In the manual process of connecting Microsoft SQL Server to BigQuery, we will divide the process into three distinct sections. These sections include:

  • Exporting SQL Server data to a CSV file through SQL Server Management Studio (SSMS) export wizard. 
  • Uploading the CSV file to the staging area, Google Cloud Storage (GCS).
  • Moving the data from Google Cloud Storage (GCS) to BigQuery.

Step 1: Exporting SQL Server data using SQL Server Management Studio

SQL Server Management Studio (SSMS) will be used to access and extract data from the SQL Server database. The SQL Server infrastructure is managed by SSMS and used as an integrated environment across SQL Server, Azure SQL Database, Azure SQL Managed Instance, and other Microsoft SQL products. SSMS can be used to do everything from access, configure, manage, and administer the databases hosted within SQL Server. We will use SSMS to export the data into a Comma Separated Values (CSV) file before outputting it to a GCS Bucket. 

Before we get to exporting the CSV, we need to ensure that SQL Management Studio is installed.
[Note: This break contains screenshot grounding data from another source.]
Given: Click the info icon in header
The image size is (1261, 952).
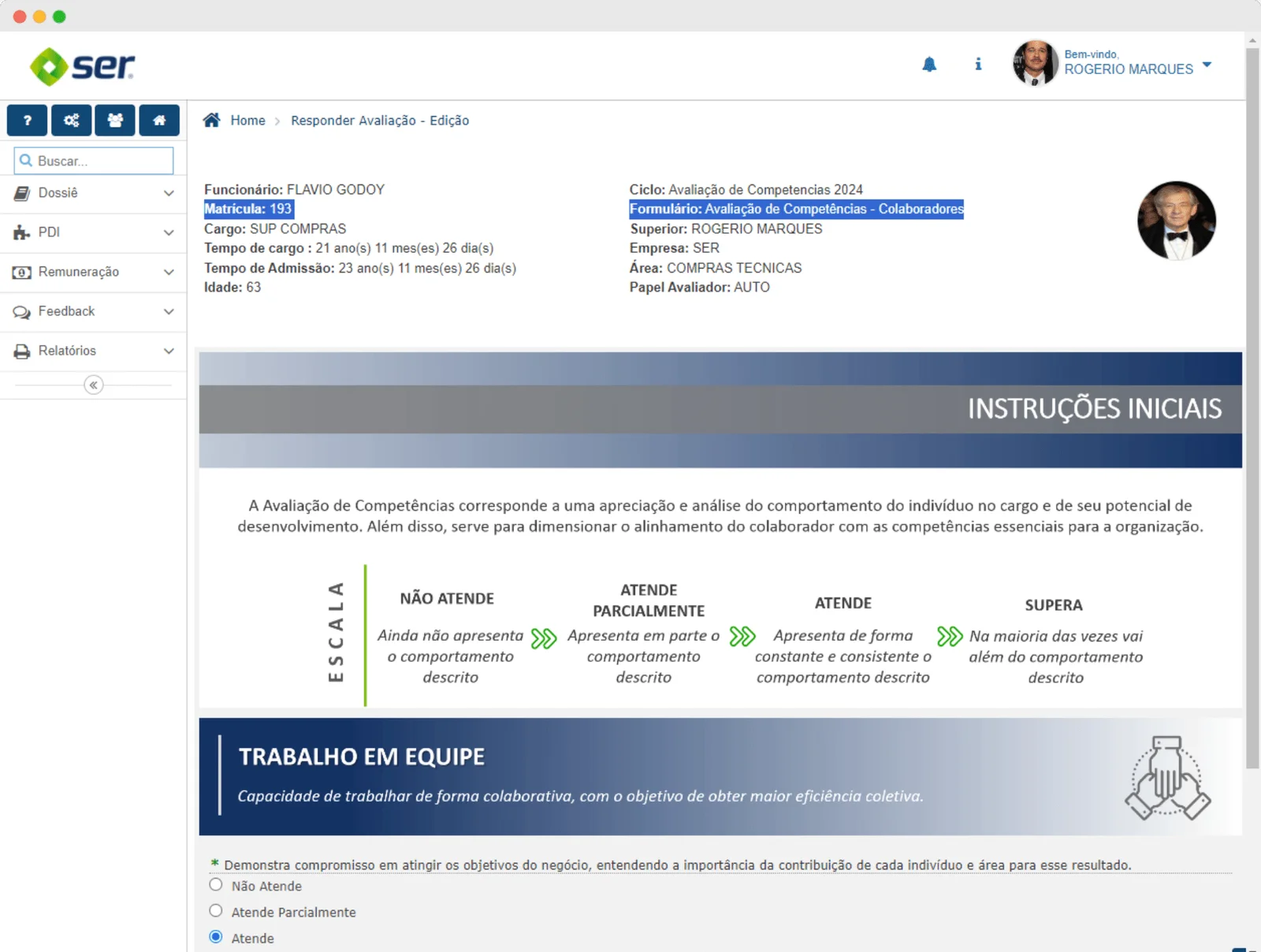Looking at the screenshot, I should pos(978,65).
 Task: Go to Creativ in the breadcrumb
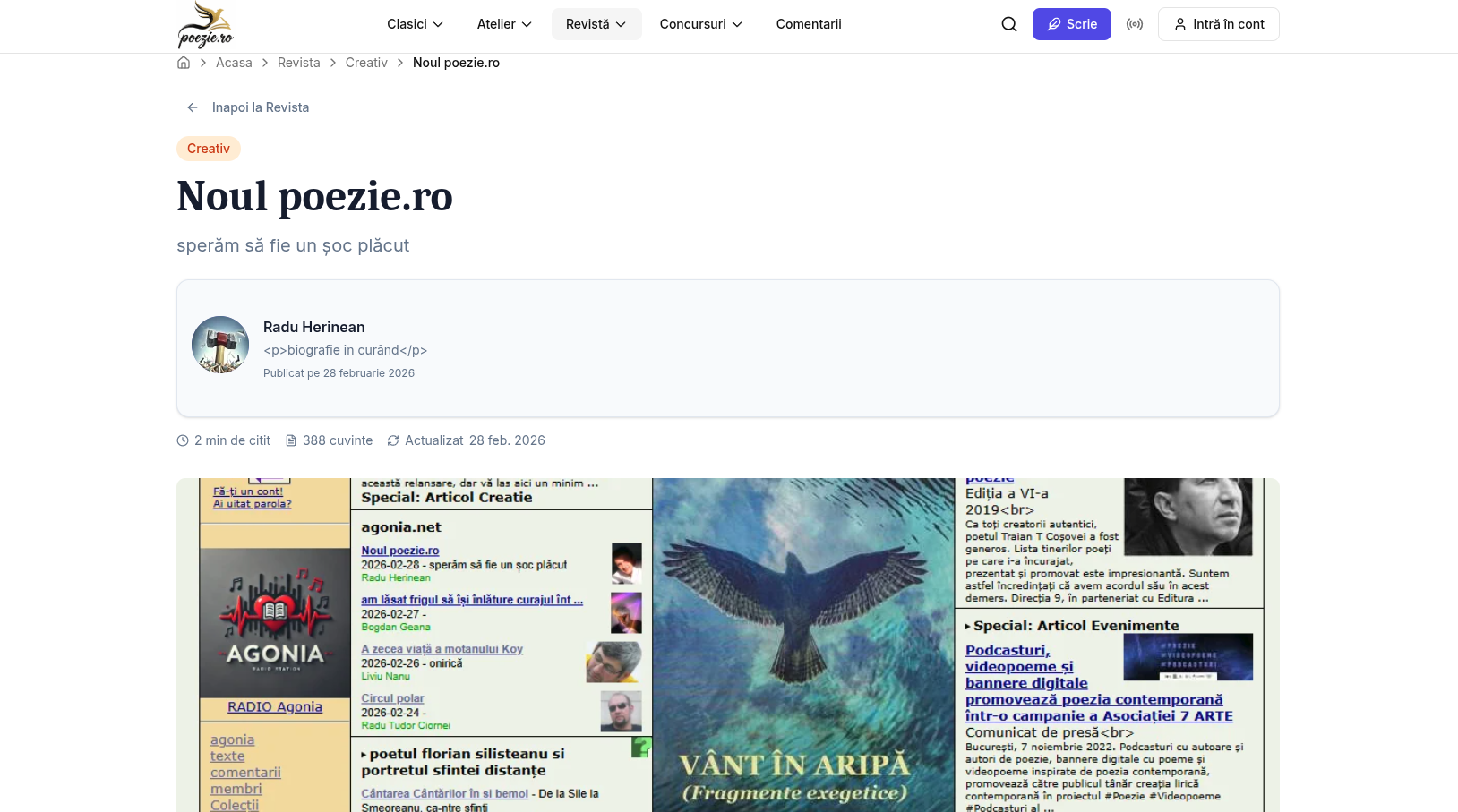pos(366,63)
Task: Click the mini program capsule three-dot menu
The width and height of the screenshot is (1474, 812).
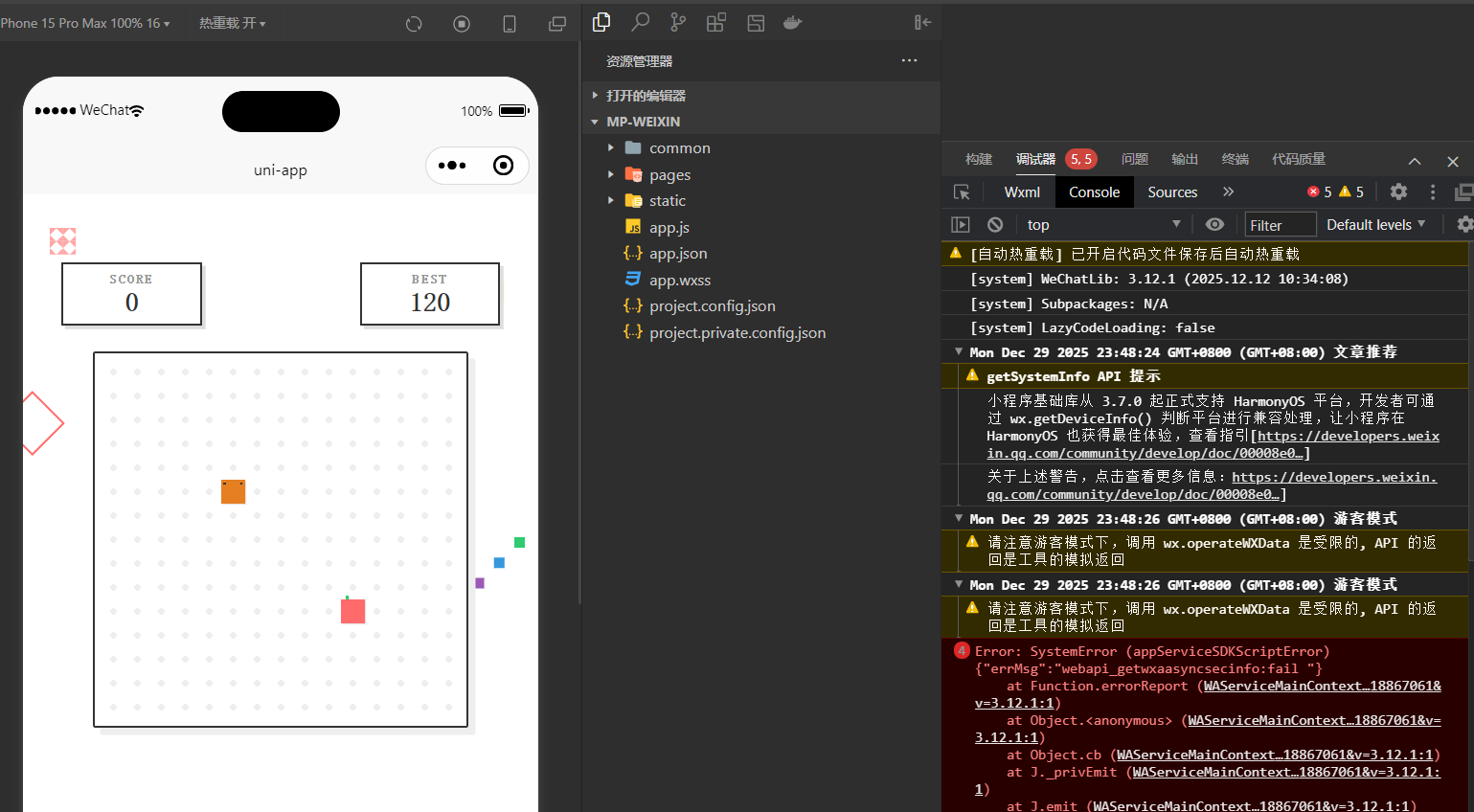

Once it is installed, we will carry out the following steps:

  1. Launch SQL Server Management Studio and connect your Microsoft SQL Server instance.
  2. From the Object Explorer window, select the database you want to export. Once selected, you can then right-click on the Tasks context menu. From the sub-menu, choose Export Data to export the table in CSV.
  3. After selecting Export Data, you will see the SQL Server Import and Export Wizard window appear. From here you will click on the Next button. In the next window, choose the data source you want to copy from the drop-down menu.
  4. For the data source, you will choose SQL Server Native Client. 
  5. Next, select a SQL Server instance.
  6. Under Authentication, select “Use Windows Authentication”.
  7. Select the database you want to copy under the Database option.
  8. Click on Next after filling out the inputs.
  9. In the Choose a Destination window that appears, go to the Destination drop-down box and select Flat File Destination so data can be copied from the SQL Server to CSV.
  10. Now, create a name for the CSV file where the data will be written in the File name field, then click on Next.
  11. In the window that appears next, you will choose the Copy data from one or more tables or views option and click Next.
  12. The next screen to appear will be the Configure Flat File Destination screen. From here you will choose the table you want to export from the Source table or view options. Once selected, click Next.
  13. On the Save and Run Package window that appears you will click Next since there is nothing to change.
  14. The Complete Wizard that appears next shows a breakdown of all your selections during the entire exporting process. Ensure that your options are correct and accurate before proceeding to click on the Finish button. Once clicked, the Wizard will start exporting the SQL server database to CSV. 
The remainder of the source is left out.